Dataset extract
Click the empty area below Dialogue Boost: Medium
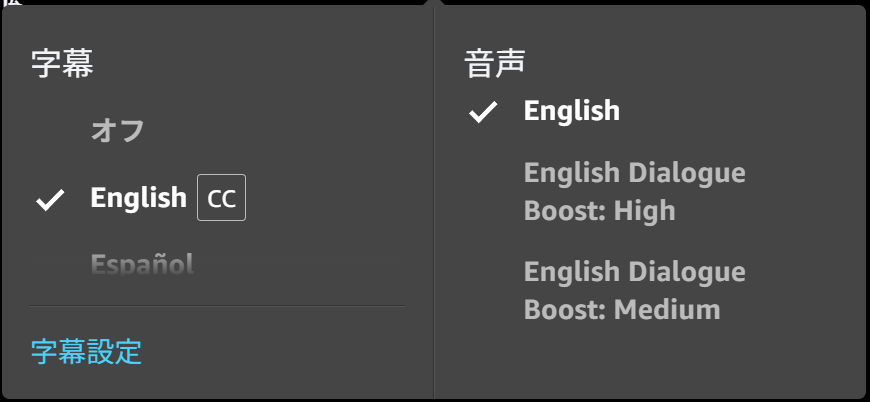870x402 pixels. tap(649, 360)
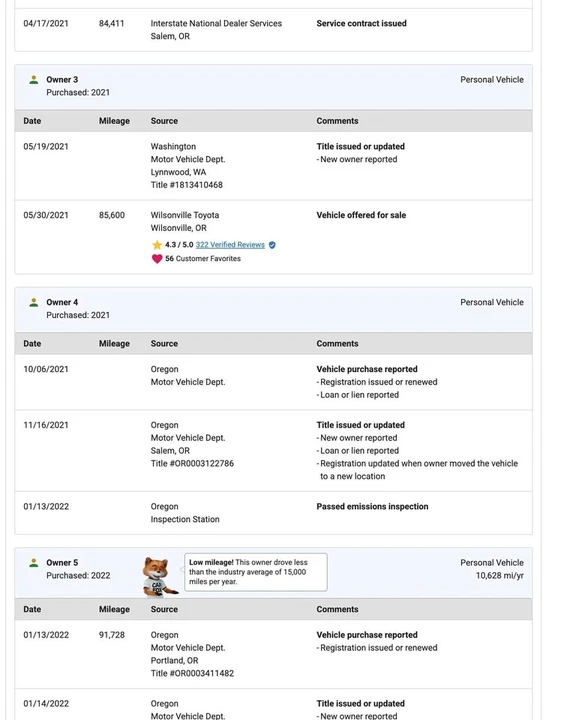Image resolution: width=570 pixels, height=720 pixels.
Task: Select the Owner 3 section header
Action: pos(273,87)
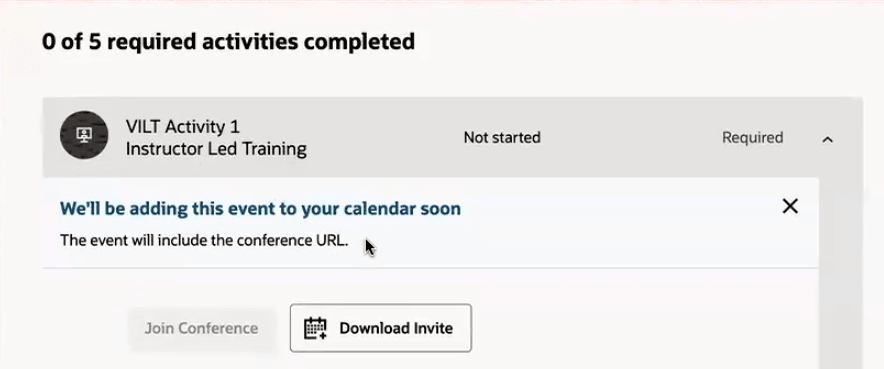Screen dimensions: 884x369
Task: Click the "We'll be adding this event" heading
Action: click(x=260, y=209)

Your objective
Only the pictures are to be left out; repeat all other material exactly.

The completed task
Click the empty area below Dialogue Boost: Medium
870x402 pixels. tap(649, 360)
Image resolution: width=570 pixels, height=720 pixels.
Task: Select the Owner 3 section header
Action: pos(273,87)
Screen dimensions: 884x369
Task: Click the "We'll be adding this event" heading
Action: click(x=260, y=209)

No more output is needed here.